WHAT IS BEING ASKED>
Reproduce the items below, starting with the first one and going on through the line that contains "Click the red П", substituting "side panel" for every occurrence of "sidebar" and leaving everything else unchanged.

DATA FOR THIS TASK>
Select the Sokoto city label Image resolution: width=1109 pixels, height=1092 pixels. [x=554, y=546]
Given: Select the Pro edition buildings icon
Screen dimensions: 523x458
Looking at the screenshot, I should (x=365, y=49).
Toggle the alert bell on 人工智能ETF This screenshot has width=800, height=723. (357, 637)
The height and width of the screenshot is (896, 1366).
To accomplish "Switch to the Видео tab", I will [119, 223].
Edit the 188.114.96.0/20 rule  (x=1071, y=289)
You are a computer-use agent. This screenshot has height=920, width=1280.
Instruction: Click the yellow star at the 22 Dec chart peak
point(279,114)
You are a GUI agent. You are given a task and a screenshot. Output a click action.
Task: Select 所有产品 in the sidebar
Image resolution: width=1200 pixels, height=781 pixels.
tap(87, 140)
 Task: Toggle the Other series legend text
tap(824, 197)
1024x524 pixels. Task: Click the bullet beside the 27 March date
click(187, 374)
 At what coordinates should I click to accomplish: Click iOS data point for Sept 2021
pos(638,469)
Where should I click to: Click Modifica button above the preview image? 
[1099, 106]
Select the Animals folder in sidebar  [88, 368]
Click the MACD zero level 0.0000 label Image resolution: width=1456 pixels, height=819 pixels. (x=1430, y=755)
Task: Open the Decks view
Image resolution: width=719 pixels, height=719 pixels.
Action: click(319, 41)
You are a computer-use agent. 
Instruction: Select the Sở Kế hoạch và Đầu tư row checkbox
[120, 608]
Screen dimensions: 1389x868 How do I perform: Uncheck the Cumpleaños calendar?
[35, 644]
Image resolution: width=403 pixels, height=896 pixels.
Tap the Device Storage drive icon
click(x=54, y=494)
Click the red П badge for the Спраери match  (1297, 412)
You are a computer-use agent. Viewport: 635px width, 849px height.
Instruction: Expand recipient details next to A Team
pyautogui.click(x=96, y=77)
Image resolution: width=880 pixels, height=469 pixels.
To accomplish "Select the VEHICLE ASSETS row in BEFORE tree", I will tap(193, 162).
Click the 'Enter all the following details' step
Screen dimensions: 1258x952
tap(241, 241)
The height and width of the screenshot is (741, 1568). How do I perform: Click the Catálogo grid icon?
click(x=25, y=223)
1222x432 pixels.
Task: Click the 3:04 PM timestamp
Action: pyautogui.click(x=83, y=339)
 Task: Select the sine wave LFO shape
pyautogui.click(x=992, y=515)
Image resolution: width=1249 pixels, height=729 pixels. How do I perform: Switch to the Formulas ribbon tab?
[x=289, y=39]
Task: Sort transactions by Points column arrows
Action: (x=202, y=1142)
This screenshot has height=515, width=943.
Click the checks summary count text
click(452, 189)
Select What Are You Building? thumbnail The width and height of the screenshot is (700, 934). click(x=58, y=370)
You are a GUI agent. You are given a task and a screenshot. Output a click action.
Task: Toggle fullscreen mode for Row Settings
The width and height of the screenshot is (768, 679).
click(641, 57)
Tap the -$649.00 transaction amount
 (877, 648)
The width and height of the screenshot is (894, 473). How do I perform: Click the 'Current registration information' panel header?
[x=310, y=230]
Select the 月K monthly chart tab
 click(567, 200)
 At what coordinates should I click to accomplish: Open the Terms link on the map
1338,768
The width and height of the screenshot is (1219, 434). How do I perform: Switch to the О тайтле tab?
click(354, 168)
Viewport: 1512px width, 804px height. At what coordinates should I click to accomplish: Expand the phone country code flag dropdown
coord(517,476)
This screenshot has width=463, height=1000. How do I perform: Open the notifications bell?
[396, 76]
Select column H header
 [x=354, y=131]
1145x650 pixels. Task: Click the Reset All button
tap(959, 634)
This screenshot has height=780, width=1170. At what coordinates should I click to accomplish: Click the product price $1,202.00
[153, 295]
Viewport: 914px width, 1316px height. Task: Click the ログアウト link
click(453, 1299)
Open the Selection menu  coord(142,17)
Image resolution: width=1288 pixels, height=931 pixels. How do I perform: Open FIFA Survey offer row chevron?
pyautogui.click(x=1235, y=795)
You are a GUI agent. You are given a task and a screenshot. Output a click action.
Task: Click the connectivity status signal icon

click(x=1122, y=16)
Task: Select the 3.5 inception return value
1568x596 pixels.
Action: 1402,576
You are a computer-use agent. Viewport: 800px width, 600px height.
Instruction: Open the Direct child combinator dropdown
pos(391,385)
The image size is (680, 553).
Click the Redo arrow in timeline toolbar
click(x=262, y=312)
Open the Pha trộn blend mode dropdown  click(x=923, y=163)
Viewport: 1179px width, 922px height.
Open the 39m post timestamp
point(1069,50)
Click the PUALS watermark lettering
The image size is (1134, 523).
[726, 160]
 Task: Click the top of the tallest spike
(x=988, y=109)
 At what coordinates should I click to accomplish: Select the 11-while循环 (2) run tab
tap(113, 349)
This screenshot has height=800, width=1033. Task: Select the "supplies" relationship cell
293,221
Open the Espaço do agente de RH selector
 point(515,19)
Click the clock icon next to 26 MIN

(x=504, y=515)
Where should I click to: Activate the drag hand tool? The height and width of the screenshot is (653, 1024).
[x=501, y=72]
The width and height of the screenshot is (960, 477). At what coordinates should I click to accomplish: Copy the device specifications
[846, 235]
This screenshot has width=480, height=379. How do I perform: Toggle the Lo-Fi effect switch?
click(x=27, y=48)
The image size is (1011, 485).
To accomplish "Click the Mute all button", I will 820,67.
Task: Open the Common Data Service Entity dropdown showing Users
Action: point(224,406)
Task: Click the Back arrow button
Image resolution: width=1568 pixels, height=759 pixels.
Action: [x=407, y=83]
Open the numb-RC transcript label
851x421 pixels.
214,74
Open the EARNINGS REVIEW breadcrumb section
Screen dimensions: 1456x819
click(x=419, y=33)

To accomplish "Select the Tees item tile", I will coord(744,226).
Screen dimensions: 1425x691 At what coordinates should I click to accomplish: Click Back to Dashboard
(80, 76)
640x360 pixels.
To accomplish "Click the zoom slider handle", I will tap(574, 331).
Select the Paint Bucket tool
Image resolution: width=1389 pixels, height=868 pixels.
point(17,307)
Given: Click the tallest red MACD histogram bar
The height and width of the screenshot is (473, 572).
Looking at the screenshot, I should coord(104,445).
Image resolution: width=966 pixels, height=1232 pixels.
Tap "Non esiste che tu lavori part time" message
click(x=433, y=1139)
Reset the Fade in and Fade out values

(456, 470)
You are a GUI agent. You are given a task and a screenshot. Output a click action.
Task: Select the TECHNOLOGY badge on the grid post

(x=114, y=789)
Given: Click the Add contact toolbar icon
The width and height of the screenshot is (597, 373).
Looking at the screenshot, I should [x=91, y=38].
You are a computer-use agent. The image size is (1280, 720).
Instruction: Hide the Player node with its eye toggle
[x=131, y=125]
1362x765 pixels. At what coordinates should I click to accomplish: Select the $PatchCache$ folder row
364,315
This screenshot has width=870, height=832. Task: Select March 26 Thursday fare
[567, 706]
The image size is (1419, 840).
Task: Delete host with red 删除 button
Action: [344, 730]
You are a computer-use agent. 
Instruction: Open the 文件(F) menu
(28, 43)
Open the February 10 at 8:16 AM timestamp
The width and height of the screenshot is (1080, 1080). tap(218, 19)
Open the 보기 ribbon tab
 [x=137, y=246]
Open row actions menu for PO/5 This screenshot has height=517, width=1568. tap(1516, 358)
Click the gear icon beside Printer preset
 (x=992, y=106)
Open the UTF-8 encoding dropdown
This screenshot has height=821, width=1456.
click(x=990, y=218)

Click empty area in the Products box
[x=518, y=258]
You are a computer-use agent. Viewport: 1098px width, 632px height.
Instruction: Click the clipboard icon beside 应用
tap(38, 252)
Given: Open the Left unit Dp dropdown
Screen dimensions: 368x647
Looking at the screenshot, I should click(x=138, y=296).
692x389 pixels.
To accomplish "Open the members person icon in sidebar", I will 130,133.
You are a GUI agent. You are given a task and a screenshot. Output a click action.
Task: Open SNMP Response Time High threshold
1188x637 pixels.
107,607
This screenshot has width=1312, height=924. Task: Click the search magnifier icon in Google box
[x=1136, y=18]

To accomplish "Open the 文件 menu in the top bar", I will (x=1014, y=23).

WRITTEN SOLUTION>
Select the Sokoto city label Image resolution: width=1109 pixels, height=1092 pixels. [x=554, y=546]
Given: Select the Pro edition buildings icon
Screen dimensions: 523x458
Looking at the screenshot, I should (x=365, y=49).
Toggle the alert bell on 人工智能ETF This screenshot has width=800, height=723. (357, 637)
The height and width of the screenshot is (896, 1366).
To accomplish "Switch to the Видео tab", I will [119, 223].
Edit the 188.114.96.0/20 rule  (x=1071, y=289)
You are a computer-use agent. This screenshot has height=920, width=1280.
Instruction: Click the yellow star at the 22 Dec chart peak
point(279,114)
You are a GUI agent. You are given a task and a screenshot. Output a click action.
Task: Select 所有产品 in the side panel
Image resolution: width=1200 pixels, height=781 pixels.
tap(87, 140)
 Task: Toggle the Other series legend text
tap(824, 197)
1024x524 pixels. Task: Click the bullet beside the 27 March date
click(187, 374)
 At what coordinates should I click to accomplish: Click iOS data point for Sept 2021
pos(638,469)
Where should I click to: Click Modifica button above the preview image? 
[1099, 106]
Select the Animals folder in side panel  [88, 368]
Click the MACD zero level 0.0000 label Image resolution: width=1456 pixels, height=819 pixels. (x=1430, y=755)
Task: Open the Decks view
Image resolution: width=719 pixels, height=719 pixels.
Action: click(319, 41)
You are a computer-use agent. 
Instruction: Select the Sở Kế hoạch và Đầu tư row checkbox
[120, 608]
Screen dimensions: 1389x868 How do I perform: Uncheck the Cumpleaños calendar?
[35, 644]
Image resolution: width=403 pixels, height=896 pixels.
Tap the Device Storage drive icon
click(x=54, y=494)
Click the red П badge for the Спраери match  (1297, 412)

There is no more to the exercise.